(Text segment)
—————
Thread: String manipulation.

  1. #1
    Internet Superhero
    Join Date
    Sep 2006
    Location
    Denmark
    Posts
    964

    String manipulation.

    Im having problems with a function of mine. I was just practicing playing with c++ strings, and most of the program works just fine, but after i tried to add a function to calculate the Digit Sum of the numbers in the string, i encountered some weird behaviour.

    If i just input the string to be 1, the digit sum is 49, 2 is 50, 3 is 51, and so on. It doesn't really make sense, and the code looks fine to me.

    Code:
    #include <iostream>
    #include <string>
    
    int ZeroTest(std::string str);
    int EvenTest(std::string str);
    int OddTest(std::string str);
    int StrTotal(std::string str);
    
    int main()
    {
        int ZeroCount = 0, EvenCount = 0, OddCount = 0, Total = 0;
        std::string str;
        
        std::cout << "Enter string to test: ";
        std::cin >> str;
        std::cout << std::endl;
        
        ZeroCount = ZeroTest(str);
        EvenCount = EvenTest(str);
        OddCount = OddTest(str);
        Total = StrTotal(str);
        
        if((ZeroCount + EvenCount + OddCount) == str.size())
        {
                      std::cout << "Number of zeroes : " << ZeroCount << std::endl;
                      std::cout << "Number of evens : " << EvenCount << std::endl;
                      std::cout << "Number of odds : " << OddCount << std::endl << std::endl;
                      std::cout << "String total is : " << Total << std::endl;
                      std::cout << "String size is : " << str.size() << std::endl;
        }
        else
        {
                      std::cerr << "String size error" << std::endl;
        }
        std::cin.ignore(2);
        return 0;
    }
    
    int ZeroTest(std::string str)
    {
        int i = 0, ZeroCount = 0;
        
        for(i; i < str.size(); i++)
        {
               if(str[i] == '0')
               {
                         ZeroCount++;
               }
        }
        return(ZeroCount);
    }
    
    int EvenTest(std::string str)
    {
        int i = 0, EvenCount = 0;
        
        for(i; i < str.size(); i++)
—————
(Records to use)
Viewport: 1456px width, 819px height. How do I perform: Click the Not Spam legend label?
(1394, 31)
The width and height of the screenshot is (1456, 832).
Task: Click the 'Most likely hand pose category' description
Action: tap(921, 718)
—————
(Exercise requirements)
**1)** In the string manipulation thread, what digit sum does the poster get when the input string is 2?
**2)** Change "Viewport" to "Display" throughout the entries, and leave everything else in those entries unchanged.

(Replies)
**1)** 50

**2)**
Display: 1456px width, 819px height. How do I perform: Click the Not Spam legend label?
(1394, 31)
The width and height of the screenshot is (1456, 832).
Task: Click the 'Most likely hand pose category' description
Action: tap(921, 718)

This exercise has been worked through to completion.